Two Early Images: Additional Evidence Curly Coated Retrievers Are One of the Oldest Breeds

These two images are fascinating to me. Although neither dog pictured would likely walk away with a blue ribbon in today's dog shows, it is clear that the animals pictured are early curly coated retrievers. 

On a fairly regular basis, I encounter people who just refuse to believe the curly coated retriever was the first retriever to be developed into a separate breed. Part of this probably stems from the fact the curly is the rarest of the dog breeds categorized as a retriever. Folks often pose the question why, if the curly is such an old breed, is it so rare. I have several theories on that but have to save those for a future article. 

For those who are new to curly coated retriever history: curly coated retrievers were shown at the first dog shows in England and that was more than 150 years ago. The curly is one of two retriever breeds listed in the first Kennel Club stud book in 1874. The other is the wavy coat and every early canine historian has written the wavy coat was developed after the curly. 

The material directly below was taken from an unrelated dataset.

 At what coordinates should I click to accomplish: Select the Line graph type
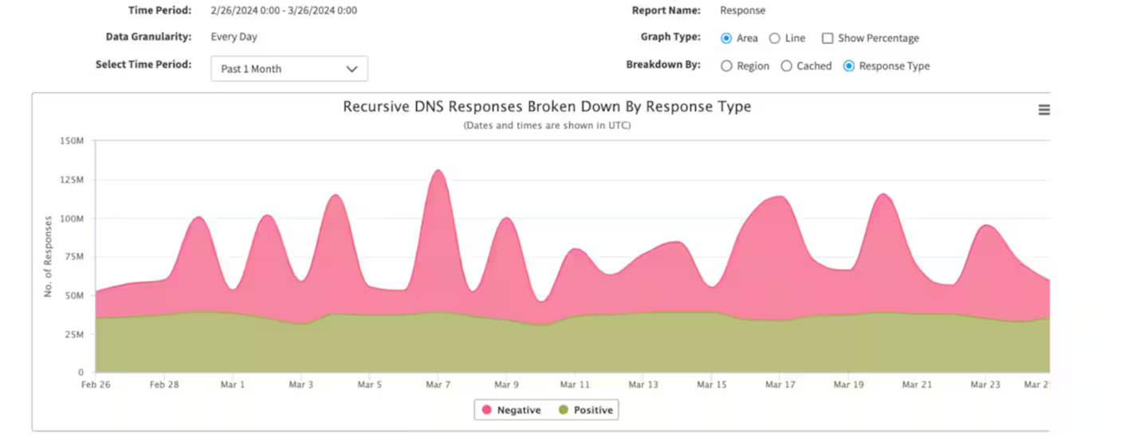[774, 38]
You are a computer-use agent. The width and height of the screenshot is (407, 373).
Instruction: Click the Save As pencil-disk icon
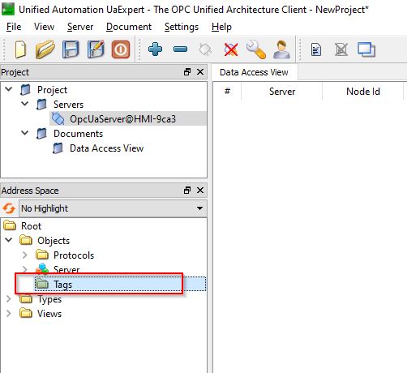coord(96,49)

One of these images--the earlier of the two--is by perhaps the most well-known animal artist in history, Edwin Landseer. The retriever study was actually begun by Landseer in 1811 when he was just a child. The version included here, with the white dog in back, was engraved in 1817.

 

The other artwork, in which the dog is identified by the artist as a curly coated retriever, was painted in 1835 or 1838 (dates vary depending on what art history source you use).